Most people hate exams, but teachers thank the Goethe-Institut NZ for them!
 
I’ve had a lot to do with the GI over four decades, but I wish to highlight something for which many teachers of languages - not just German - are grateful.
 
From 2005 to 2018, over 630 teachers graduated from the Ministry of Education funded year-long programme to improve language teaching effectiveness - TPDL (later TPLT). The Goethe-Institut played a critical role in its success.
 
For many of those years, teachers of German, French, Spanish, Samoan, Tongan, Cook Islands Maori, Japanese, Chinese from Napier to Invercargill spent 8 days in Wellington, welcomed by Judith Geare and directors. But the GI was far more than a venue for TPDL.
 
In its early years, TPDL was for teachers of years 7 & 8. Most had never learnt how to teach a language and many were themselves learning the language they were teaching. The teachers had to complete a university pedagogy course, undertake systematic practice-based reflection, as well as do formal language study.
 
We needed clear, measurable and reliable standards to check the effectiveness of all aspects of the programme. The pedagogy course had assignments and research. But to show teachers’ progress in language, we looked for internationally recognised tests for an adult at a beginner level. Tests that full-time teachers could feasibly aspire to just didn’t exist.
 
Until...  the Goethe examinations levels A1 and A2 arrived - just in time! Judith introduced them plus she ran language preparation classes for our nervous teachers. The classes and the examinations proved to be extremely motivating and many teachers went on to sit more and more Goethe Pruefungen levels.  And the examinations served as models for other languages in years to come.

---------------

- **Required tasks**:
a. According to the Goethe-Institut article, how many teachers graduated from the TPDL programme between 2005 and 2018?
b. Please repeat the Goethe-Institut article word for word from "We needed clear, measurable" up to and including "years to come.".

(Dataset excerpt)
---------------

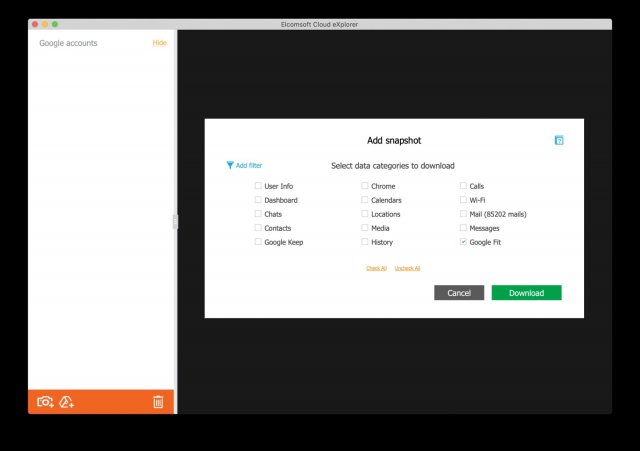Cancel the Add snapshot dialog
This screenshot has width=640, height=451.
459,293
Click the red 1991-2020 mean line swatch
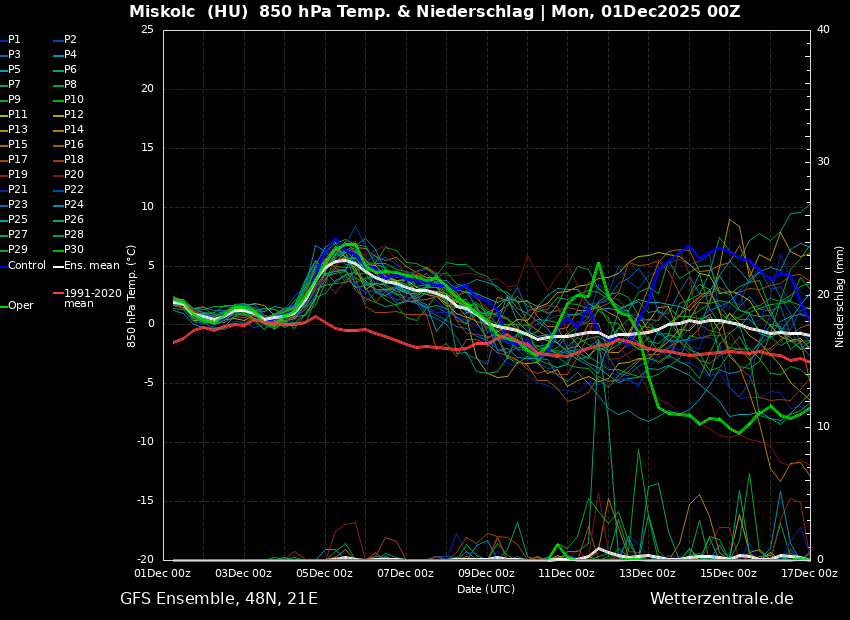850x620 pixels. 57,294
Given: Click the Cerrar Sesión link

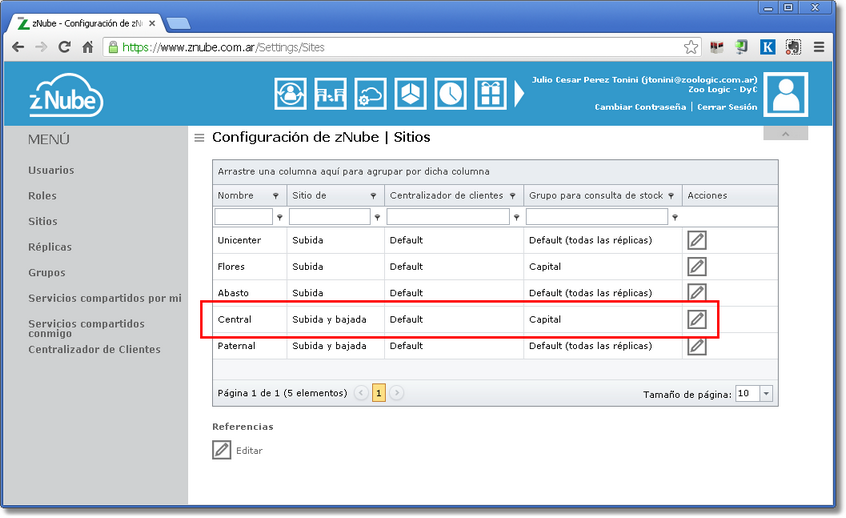Looking at the screenshot, I should click(x=727, y=107).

---------------

- **Solutions per task**:
a. Over 630 teachers.

b.
We needed clear, measurable and reliable standards to check the effectiveness of all aspects of the programme. The pedagogy course had assignments and research. But to show teachers’ progress in language, we looked for internationally recognised tests for an adult at a beginner level. Tests that full-time teachers could feasibly aspire to just didn’t exist.
 
Until...  the Goethe examinations levels A1 and A2 arrived - just in time! Judith introduced them plus she ran language preparation classes for our nervous teachers. The classes and the examinations proved to be extremely motivating and many teachers went on to sit more and more Goethe Pruefungen levels.  And the examinations served as models for other languages in years to come.